Implementing data minimization principle

According to the Principle of purpose limitation (see the “Purpose limitation” section in the “Principles” chapter), controllers using AI tools determine the purpose of the AI tool’s use at the outset of its training or deployment, and perform a re-assessment of this determination should the system’s processing throw up unexpected results, since it requires that personal data only be collected for “specified, explicit and legitimate purposes” and not used in a way that is incompatible with the original purpose.

According to the data minimization principle, controllers must proceed to reduce the amount of data and/or the range of information about the data subject they provide as soon as possible. Consequently, personal data used during the training phase have to be purged of all information not strictly necessary for training of the model (see the ‘Temporal aspect” subsection in the “Data minimization” section of the “Principles” chapter). There are multiple strategies to ensure data minimization at the training stage. Techniques are continuously evolving.
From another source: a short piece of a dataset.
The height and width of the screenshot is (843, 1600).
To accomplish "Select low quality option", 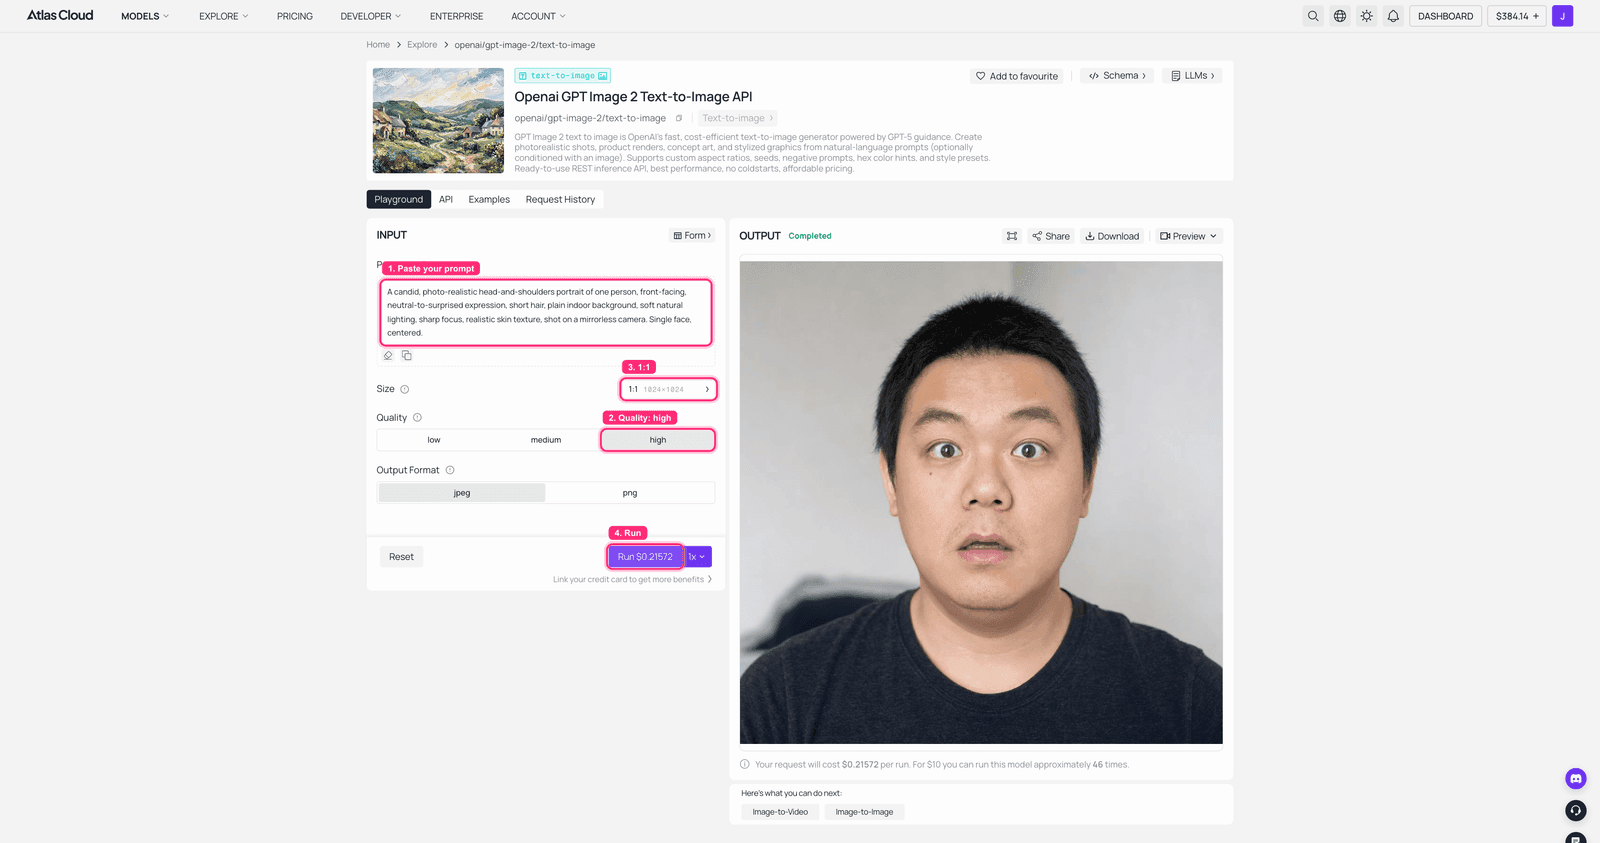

However, some of the most common are given below;^[1] see also the “Integrity and confidentiality” section in the “Principles” chapter):

Analysis of the conditions that the data must fulfil in order to be considered of high quality and with a great predictive capacity for the specific application.
Critical analysis of the extent of the data typology used in each stage of the AI tool.
Deletion of unstructured data and unnecessary information collected during the pre-processing of the information.
Identification and suppression of those categories of data that do not have a significant influence on learning or on the outcome of the inference.
Suppression of irrelevant conclusions associated with personal information during the training process, for example, in the case of unsupervised training.
Use of verification techniques that require less data, such as cross-validation.
Analysis and configuration of algorithmic hyperparameters that could influence the amount or extent of data processed in order to minimize them.
Use of federated rather than centralized learning models.
Application of differential privacy strategies.
Training with encrypted data using homomorphic techniques.
Data aggregation.
Anonymization and pseudonymization, not only in data communication, but also in the training data, possible personal data contained in the model and in the processing of inference (See the section “Pseudonymization in the Concepts part of these Guidelines).

References

¹AEPD (2020) Adecuación al RGPD de tratamientos que incorporan Inteligencia Artificial. Una introducción. Agencia Espanola Proteccion Datos, Madrid, p.40. Available at: www.aepd.es/sites/default/files/2020-02/adecuacion-rgpd-ia.pdf (accessed 15 May 2020). ↑